Original Zillerta ler Hausmannskost „3.0“

v.l. Willi Denifl, David Kreiner - beide Olympiasieger - und David schon früh auf dem Siegerpodest.

Vor sechs Jahren übernahm David den elterlichen Betrieb.


Wie vergangene Woche berichtet, begann die Erfolgsgeschichte der Original Zillertaler Hausmannskost „3.0“ vor 22 Jahren. Viel ist in dieser Zeit passiert und es galt in dieser Zeit auch die Weichen für die Zukunft, sprich Nachfolge, zu stellen. Damit stand die Entscheidung „Bakken oder Krapfen“ im Raum. TEIL 2:

Bereits im Alter von drei Jahren machte „Junior David“ mit seinen Brettln die ersten Versuche im Schnee und eiferte bald schon seinem großen Vorbild, Vater Hermann, der in den 60er Jahren mehrfacher Tiroler Schülermeis-ter im Skispringen war, nach. Mit fünf Jahren standen dann schon die ersten Sprungskier unter dem Christbaum und das sollte der Startschuss für eine Sportlerkarriere sein. Viele „Bakken“ - sprich Sprungschanzen - in ganz Europa waren in der aktiven Skispringerzeit Davids Zuhause.

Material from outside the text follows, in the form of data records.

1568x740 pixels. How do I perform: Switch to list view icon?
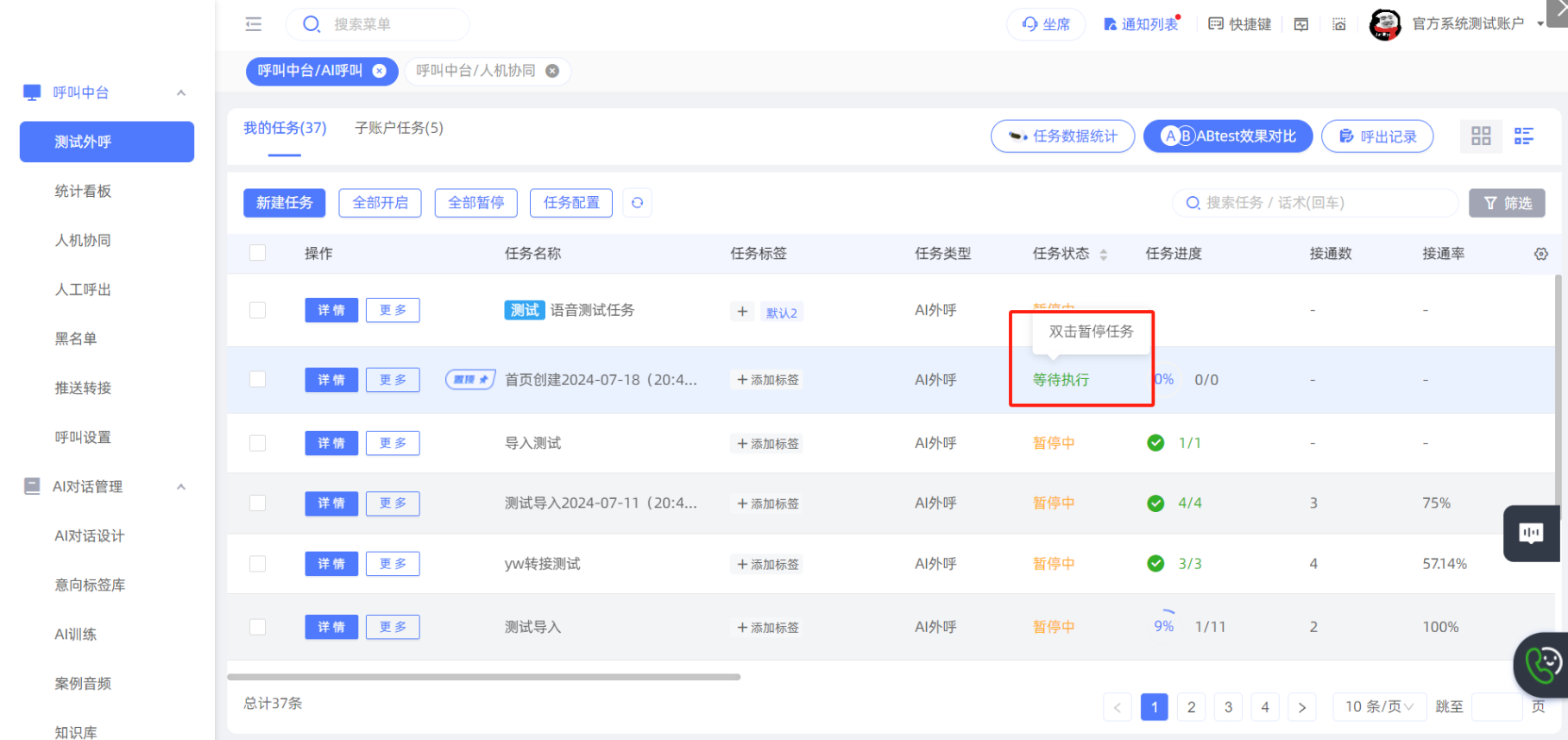click(x=1523, y=136)

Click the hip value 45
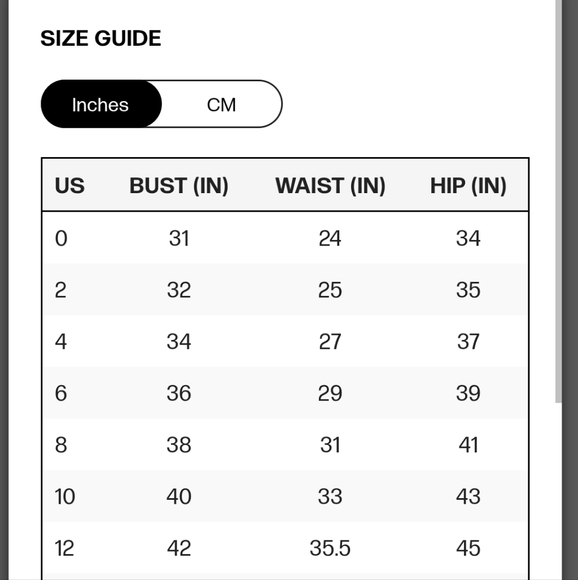coord(468,548)
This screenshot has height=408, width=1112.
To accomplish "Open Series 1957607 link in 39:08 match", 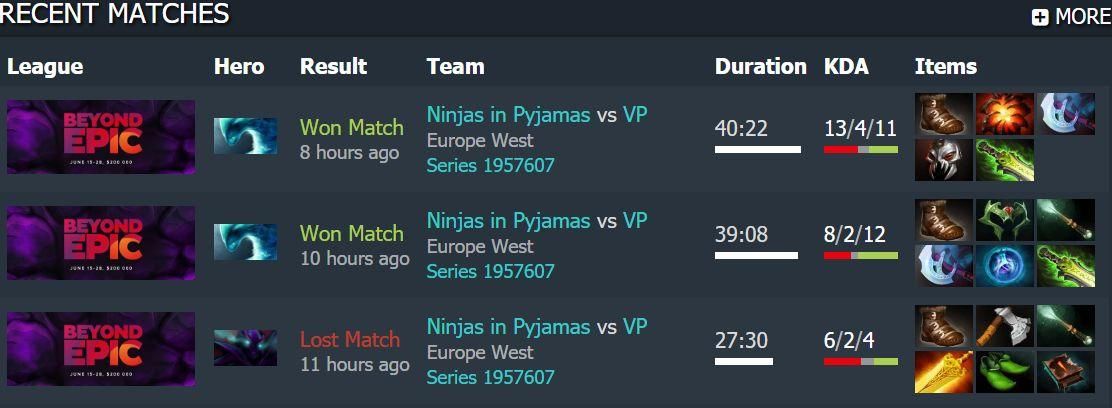I will pyautogui.click(x=490, y=271).
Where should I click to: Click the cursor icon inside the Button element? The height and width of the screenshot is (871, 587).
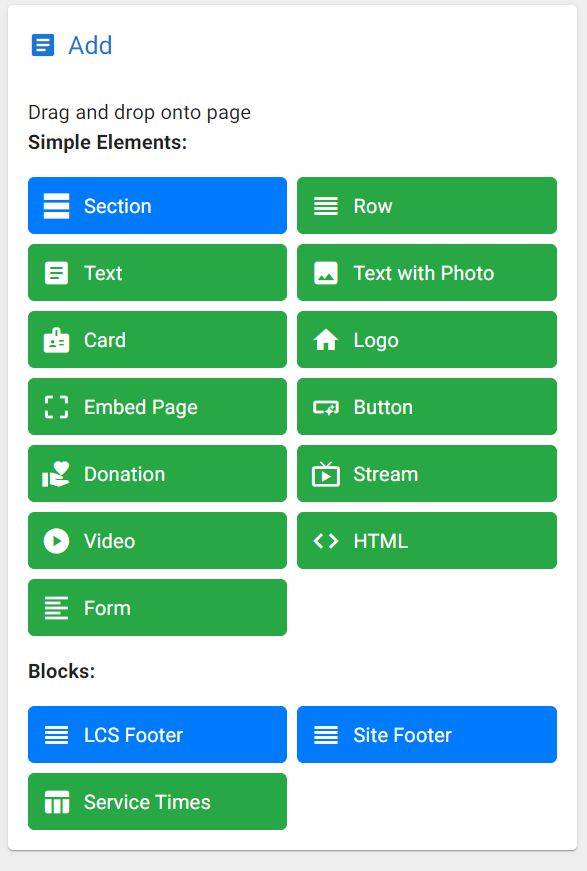click(326, 406)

Das Rüstzeug dazu holte sich David im Nordischen Ausbildungszentrum in Eisenerz, in dem er nebenbei auch noch eine Ausbildung zum Tischler absolvierte. Zwischen den Wettkämpfen werkte David in der Tischlerei Steiner in Schwendau und als LKW-Fahrer war er immer wieder auch bei der Firma Sandhofer Transporte im Einsatz.

Dann kam die Entscheidung: Bakken oder Krapfen! ... und David hat sich für das Zillertal entschieden und übernahm den elterlichen Betrieb vor sechs Jahren, um dann 2014 in die neuen Räumlichkeiten in Hippach zu übersiedeln. Und last but not least engagierte sich „Krapfen David“ als frischgebackener Unternehmer auch gleich als Obmann der Jungen Wirtschaft Schwaz, um seine Erfahrungen an Kollegen weitergeben zu können.